En un rincón bien cuidado de La Mudarra, fuente Porras, sale el río Hornija a la vida de su curso. El pueblo le agradece el agua que alimenta sus parquecillos y sus sotos, y le ha construido un buen marco para su nacimiento, con el aviso de los 64 kilómetros que le quedan por navegar. ¡Qué limpia nace el agua! Acabado el pueblo, el río, más bien el arroyo que es, se queda en soledad, sin posibilidad de acompañarlo más que por la carretera que baja aprovechando su huella de siglos, perfecta para el disfrute en un vehículo lento, en una bicicleta. Rara es la vez que no se cruza en el camino un conejo asustado. Lo ideal sería recorrer el cauce a pie, disfrutar de la arboleda de chopos y fresnos al lado del agua y de los pinos que la flanquean, entre el silencio roto por los pájaros y sobrevolados por las rapaces.
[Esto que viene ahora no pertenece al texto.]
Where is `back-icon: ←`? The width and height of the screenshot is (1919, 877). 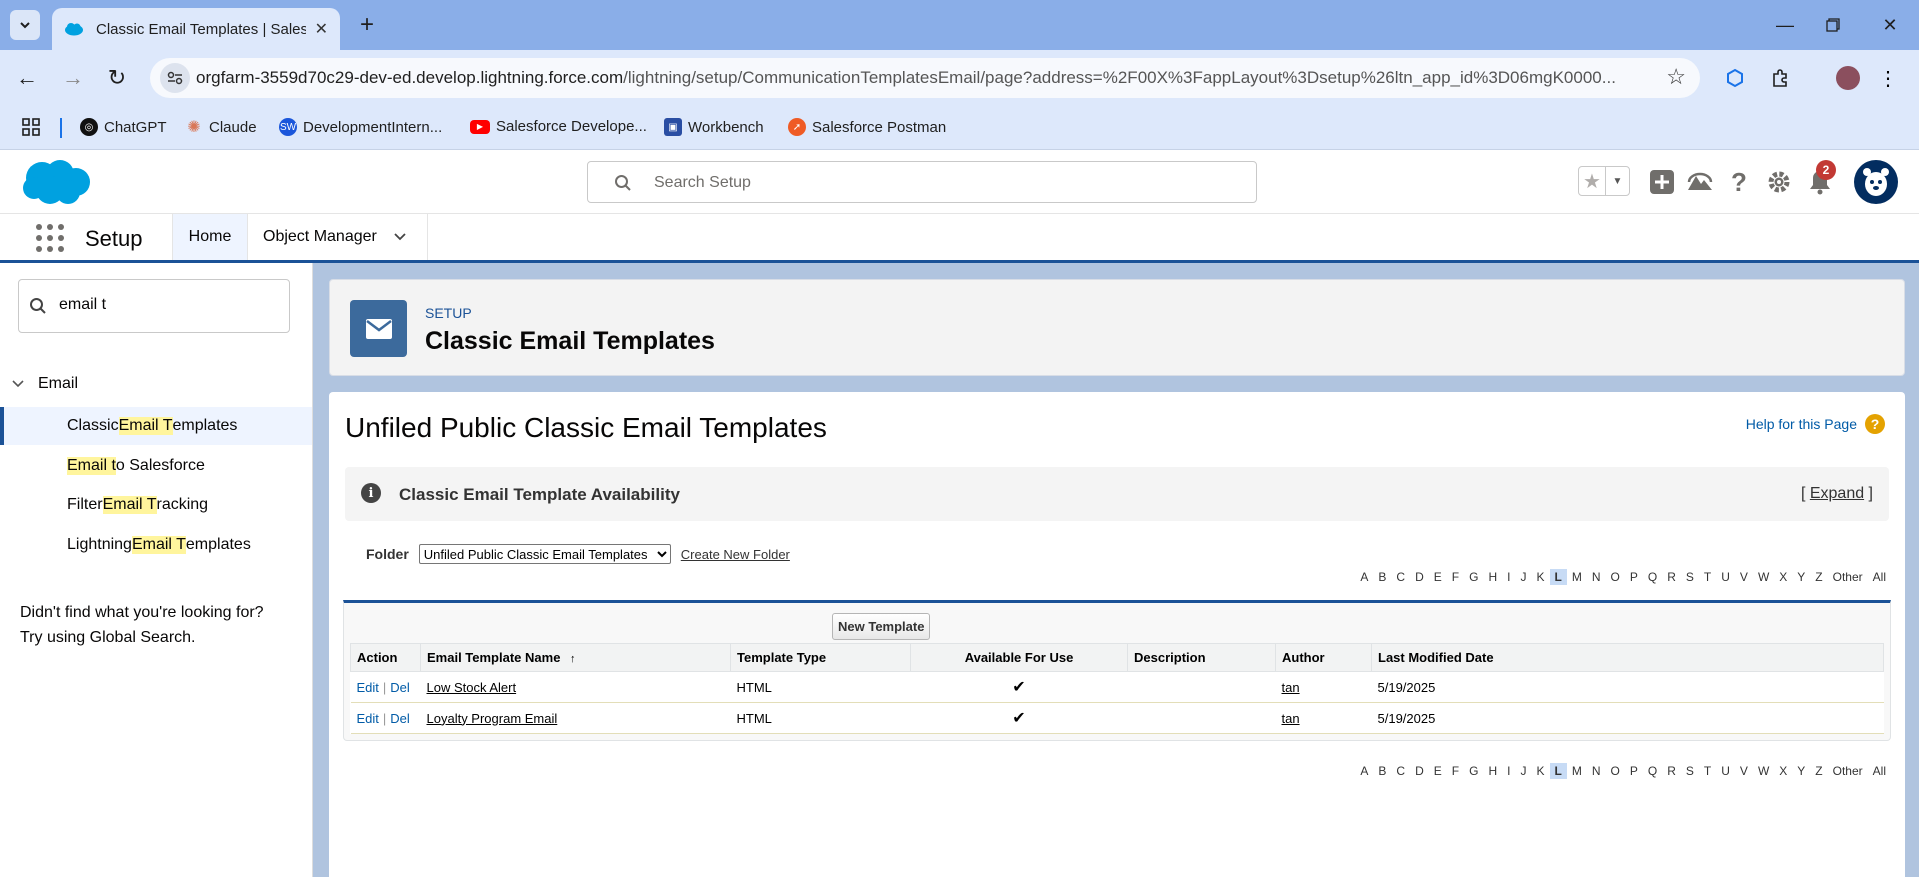 back-icon: ← is located at coordinates (27, 78).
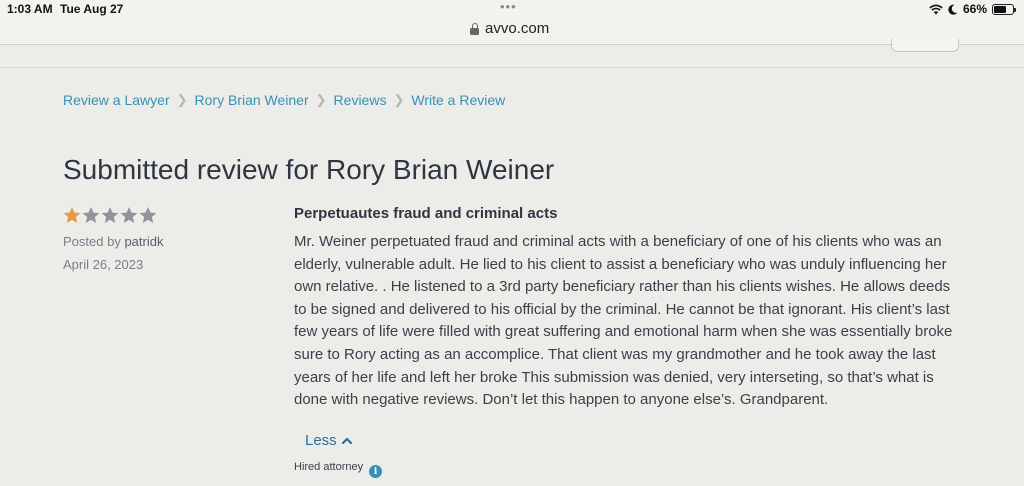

Pero no hay camino ni senda que lo permita. A Valladolid no le sobran los espacios verdes y atractivos, y para poner éste al pie de los caminantes habría que desbrozar un poco la maleza de siglos. ¿Se leerán estas líneas en los despachos de la Diputación o de la Junta? Son unos 8 kilómetros hasta que aparece la cima de Peñaflor, y luego el Hornija se pierde en una vaguada descarnada que resucita tras la vista mágica de Torrelobatón con su castillo al frente.